- Sire: Stark South
- Grandsire: Dixieland Band
- Dam: Valley Court
- Damsire: Pompeii Court
- Sex: Gelding
- Foaled: 27 September 1997
- Country: New Zealand
- Colour: Chestnut
- Breeder: Fayette Park Stud
- Owner: Alistair J Cunningham & Bruce Marsh
- Trainer: Bruce Marsh
- Record: 50:9-8-5
- Earnings: $1,141,501

Major wins
- New Zealand Derby (2000) Zabeel Classic (2003) Sandown Classic (2002)

= Hail (horse) =

New Zealand-bred Thoroughbred racehorse

Hail (foaled 27 September 1997) is a thoroughbred racehorse who won the New Zealand Derby in 2000, ridden by Noel Harris.

He was bred by Waikanae couple Barry and Hazel Clevely from Valley Court (NZ) (Pompeii Court). Hail was owned by trainer Bruce Marsh and Alistair Cunningham after being purchased as a yearling for $17,000 at the Karaka sales.

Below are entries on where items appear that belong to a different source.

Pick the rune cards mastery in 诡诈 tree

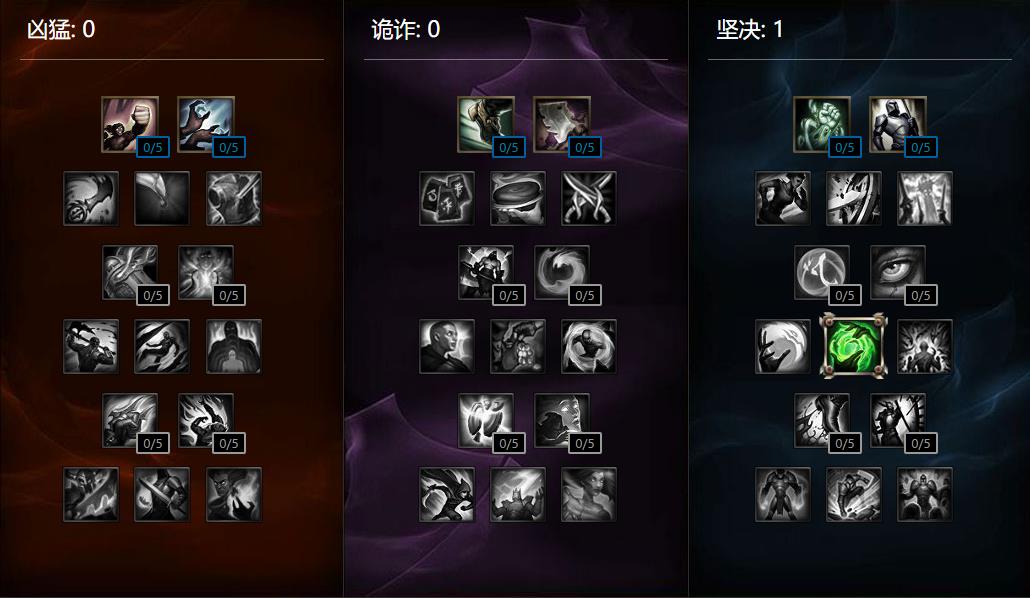pos(447,198)
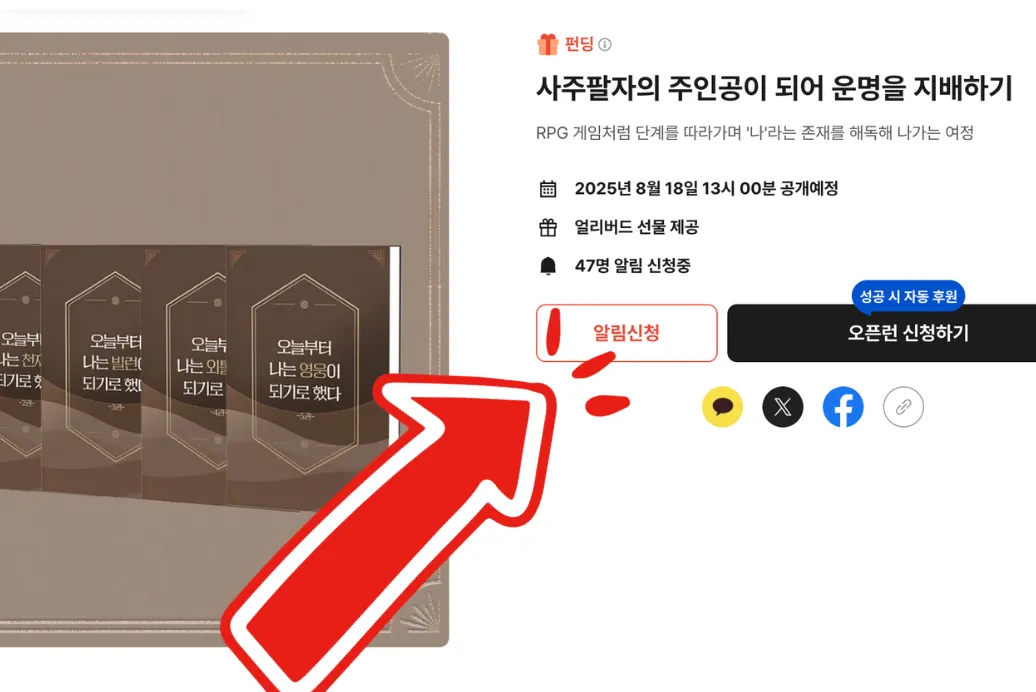The width and height of the screenshot is (1036, 692).
Task: Share to Facebook with the blue icon
Action: click(843, 406)
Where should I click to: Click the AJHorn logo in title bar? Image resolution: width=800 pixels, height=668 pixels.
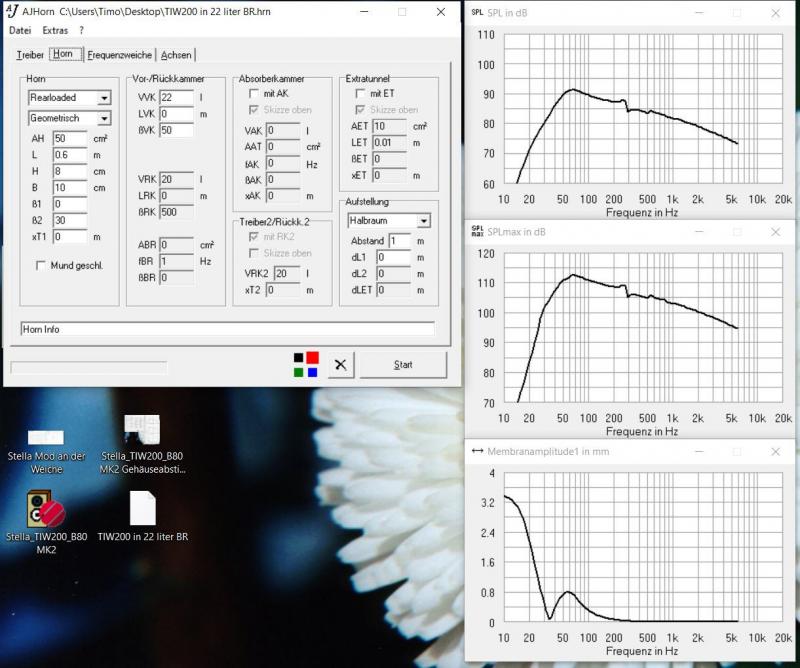tap(12, 12)
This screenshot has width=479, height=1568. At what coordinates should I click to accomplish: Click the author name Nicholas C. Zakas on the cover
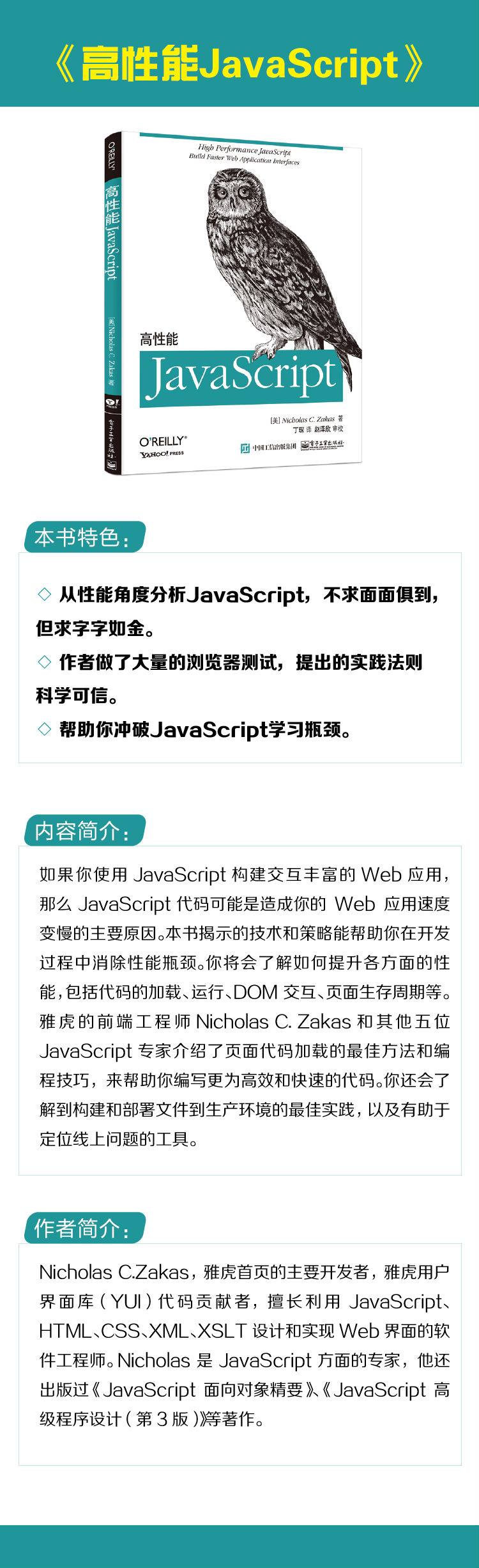click(x=308, y=420)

In seven years of racing, Hail established for himself a reputation of reliability, strength and durability. Although he only won two Group 1 races, he finished in the first four in a further eight, including a fourth in the Wellington Cup under topweight. He also won the 2002 New Zealand St. Leger over 2500m at Trentham Racecourse.

He is one of the few New Zealand Derby winners in recent times to have tasted success in Australia, with his win in the Group 2 Sandown Classic in late 2002.